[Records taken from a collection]
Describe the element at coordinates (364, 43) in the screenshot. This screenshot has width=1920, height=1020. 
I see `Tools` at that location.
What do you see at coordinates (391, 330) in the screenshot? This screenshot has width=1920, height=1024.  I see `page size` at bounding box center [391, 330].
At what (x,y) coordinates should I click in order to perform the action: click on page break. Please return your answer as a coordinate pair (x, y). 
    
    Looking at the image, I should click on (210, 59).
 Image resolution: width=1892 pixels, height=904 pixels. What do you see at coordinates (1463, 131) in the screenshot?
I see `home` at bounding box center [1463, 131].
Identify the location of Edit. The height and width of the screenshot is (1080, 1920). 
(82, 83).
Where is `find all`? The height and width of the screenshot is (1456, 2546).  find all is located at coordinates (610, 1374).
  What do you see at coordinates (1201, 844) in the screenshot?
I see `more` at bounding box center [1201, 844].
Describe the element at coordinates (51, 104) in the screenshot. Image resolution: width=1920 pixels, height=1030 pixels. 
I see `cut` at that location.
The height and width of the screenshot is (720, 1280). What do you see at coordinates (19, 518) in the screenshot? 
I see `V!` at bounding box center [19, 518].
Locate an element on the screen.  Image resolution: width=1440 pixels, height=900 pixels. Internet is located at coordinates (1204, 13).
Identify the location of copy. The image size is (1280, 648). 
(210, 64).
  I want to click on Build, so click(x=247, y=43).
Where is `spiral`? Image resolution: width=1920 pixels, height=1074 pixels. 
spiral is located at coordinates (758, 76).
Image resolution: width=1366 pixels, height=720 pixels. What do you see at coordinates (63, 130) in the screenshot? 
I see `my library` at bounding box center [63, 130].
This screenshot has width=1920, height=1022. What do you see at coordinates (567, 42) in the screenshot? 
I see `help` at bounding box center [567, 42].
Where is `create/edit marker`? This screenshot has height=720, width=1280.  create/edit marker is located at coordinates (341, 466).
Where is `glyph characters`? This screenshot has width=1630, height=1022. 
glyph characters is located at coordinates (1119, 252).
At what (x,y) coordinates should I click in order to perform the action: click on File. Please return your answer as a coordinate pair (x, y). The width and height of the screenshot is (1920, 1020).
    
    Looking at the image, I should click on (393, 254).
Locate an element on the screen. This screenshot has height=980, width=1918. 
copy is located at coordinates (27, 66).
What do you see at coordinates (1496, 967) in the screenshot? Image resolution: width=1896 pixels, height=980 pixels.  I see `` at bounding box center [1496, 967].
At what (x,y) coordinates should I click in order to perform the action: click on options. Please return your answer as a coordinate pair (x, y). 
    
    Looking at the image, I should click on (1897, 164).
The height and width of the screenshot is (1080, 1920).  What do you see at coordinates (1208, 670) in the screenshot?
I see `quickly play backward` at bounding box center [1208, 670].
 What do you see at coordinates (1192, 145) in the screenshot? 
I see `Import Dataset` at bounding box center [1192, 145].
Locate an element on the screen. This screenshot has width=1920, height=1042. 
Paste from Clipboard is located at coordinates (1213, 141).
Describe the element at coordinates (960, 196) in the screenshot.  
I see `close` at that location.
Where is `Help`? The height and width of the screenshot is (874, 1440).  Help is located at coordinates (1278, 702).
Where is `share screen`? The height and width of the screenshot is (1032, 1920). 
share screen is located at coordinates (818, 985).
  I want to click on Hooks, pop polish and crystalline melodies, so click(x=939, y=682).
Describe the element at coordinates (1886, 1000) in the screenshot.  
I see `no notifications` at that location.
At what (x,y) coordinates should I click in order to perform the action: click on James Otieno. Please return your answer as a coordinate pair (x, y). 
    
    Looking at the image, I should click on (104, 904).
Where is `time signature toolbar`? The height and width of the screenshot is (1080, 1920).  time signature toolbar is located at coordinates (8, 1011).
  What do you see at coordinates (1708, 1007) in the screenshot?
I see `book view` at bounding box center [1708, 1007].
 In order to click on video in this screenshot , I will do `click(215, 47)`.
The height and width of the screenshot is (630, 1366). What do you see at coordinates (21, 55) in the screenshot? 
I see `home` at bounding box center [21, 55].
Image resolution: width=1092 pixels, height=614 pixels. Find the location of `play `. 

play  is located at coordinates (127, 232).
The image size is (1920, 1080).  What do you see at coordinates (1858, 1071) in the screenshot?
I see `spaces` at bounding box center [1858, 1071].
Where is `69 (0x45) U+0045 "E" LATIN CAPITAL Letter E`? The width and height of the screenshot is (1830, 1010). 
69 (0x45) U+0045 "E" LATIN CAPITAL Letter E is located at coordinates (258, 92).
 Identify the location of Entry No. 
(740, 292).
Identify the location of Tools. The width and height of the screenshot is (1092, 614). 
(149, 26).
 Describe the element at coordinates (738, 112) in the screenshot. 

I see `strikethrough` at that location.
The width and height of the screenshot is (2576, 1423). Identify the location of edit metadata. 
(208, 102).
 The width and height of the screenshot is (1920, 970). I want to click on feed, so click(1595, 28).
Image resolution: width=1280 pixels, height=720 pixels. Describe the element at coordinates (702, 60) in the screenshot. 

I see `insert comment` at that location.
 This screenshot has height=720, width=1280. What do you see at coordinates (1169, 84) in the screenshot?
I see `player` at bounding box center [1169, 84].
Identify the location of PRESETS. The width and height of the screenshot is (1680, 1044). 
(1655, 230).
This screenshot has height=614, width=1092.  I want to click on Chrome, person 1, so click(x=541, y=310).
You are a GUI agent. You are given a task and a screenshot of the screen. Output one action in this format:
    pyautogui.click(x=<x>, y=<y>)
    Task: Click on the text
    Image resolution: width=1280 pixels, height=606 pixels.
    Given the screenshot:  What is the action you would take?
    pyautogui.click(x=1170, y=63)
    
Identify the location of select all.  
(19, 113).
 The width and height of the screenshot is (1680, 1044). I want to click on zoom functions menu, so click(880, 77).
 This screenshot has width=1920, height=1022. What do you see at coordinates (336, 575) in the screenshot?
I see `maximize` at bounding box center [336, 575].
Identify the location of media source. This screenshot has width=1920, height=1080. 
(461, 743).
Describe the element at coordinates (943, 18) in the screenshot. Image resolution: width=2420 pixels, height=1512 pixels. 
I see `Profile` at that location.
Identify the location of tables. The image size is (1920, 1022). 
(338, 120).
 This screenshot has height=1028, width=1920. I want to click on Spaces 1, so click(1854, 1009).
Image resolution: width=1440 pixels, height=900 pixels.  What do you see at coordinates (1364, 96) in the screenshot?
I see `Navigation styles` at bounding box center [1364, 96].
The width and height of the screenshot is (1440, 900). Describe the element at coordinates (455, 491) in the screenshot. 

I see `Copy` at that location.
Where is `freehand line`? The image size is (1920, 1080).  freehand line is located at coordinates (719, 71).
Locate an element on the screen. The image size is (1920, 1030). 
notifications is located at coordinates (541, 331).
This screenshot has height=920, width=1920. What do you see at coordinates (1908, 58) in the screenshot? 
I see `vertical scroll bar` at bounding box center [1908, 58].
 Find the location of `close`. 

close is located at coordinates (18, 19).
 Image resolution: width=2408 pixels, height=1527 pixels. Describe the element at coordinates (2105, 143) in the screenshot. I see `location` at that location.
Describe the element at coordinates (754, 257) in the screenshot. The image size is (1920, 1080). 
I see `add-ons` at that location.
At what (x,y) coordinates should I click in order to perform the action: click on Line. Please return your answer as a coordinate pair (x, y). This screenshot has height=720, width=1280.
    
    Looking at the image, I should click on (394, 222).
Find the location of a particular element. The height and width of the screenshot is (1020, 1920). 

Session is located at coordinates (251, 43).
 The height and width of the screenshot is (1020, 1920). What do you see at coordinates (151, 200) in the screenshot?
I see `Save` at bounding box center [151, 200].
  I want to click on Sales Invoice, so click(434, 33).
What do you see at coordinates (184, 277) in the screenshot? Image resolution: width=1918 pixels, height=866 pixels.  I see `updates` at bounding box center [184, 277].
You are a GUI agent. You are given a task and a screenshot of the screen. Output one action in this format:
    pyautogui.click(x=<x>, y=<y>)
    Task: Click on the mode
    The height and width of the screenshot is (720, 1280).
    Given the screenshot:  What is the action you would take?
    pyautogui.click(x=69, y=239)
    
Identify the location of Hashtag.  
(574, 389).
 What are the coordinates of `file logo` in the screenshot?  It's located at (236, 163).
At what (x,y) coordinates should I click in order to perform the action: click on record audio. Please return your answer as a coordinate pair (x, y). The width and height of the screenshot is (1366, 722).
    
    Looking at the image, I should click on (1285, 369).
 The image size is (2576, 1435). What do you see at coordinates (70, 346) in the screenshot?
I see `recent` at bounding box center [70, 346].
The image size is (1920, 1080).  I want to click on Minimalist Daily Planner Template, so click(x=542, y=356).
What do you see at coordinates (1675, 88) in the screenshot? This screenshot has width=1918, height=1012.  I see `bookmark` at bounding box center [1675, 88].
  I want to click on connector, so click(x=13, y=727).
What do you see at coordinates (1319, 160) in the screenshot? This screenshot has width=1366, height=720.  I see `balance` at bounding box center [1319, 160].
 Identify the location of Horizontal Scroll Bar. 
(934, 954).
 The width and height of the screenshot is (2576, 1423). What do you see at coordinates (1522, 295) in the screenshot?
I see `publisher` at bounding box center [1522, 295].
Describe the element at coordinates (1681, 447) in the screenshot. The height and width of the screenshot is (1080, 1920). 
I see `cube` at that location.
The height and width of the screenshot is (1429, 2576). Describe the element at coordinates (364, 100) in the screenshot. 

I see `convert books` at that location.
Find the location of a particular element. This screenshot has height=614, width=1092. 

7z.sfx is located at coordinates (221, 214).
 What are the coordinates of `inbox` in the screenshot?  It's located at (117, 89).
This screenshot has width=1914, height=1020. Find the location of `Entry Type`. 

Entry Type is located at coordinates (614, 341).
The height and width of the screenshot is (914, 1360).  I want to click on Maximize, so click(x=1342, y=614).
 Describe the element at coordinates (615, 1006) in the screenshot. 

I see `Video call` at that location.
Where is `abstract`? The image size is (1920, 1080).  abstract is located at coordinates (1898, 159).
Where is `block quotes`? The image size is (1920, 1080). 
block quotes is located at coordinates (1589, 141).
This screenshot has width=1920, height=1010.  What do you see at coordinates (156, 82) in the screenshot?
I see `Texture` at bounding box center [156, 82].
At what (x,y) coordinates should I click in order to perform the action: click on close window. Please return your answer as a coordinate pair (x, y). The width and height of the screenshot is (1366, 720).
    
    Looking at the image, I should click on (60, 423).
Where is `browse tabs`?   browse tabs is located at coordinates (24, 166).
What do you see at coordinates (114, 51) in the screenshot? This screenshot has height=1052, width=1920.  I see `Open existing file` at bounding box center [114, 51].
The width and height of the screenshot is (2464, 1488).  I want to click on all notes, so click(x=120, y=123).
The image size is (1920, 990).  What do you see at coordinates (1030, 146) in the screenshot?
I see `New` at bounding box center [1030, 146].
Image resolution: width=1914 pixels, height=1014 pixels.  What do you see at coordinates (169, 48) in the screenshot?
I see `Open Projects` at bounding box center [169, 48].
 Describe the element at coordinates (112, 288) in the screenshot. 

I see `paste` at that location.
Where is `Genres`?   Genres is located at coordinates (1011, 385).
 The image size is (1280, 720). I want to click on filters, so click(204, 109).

* **Task to complete**: Please find every line in the records above that contains the word "spiral", and copy each of those lines.

* **Output**:
Where is `spiral`? Image resolution: width=1920 pixels, height=1074 pixels. 
spiral is located at coordinates (758, 76).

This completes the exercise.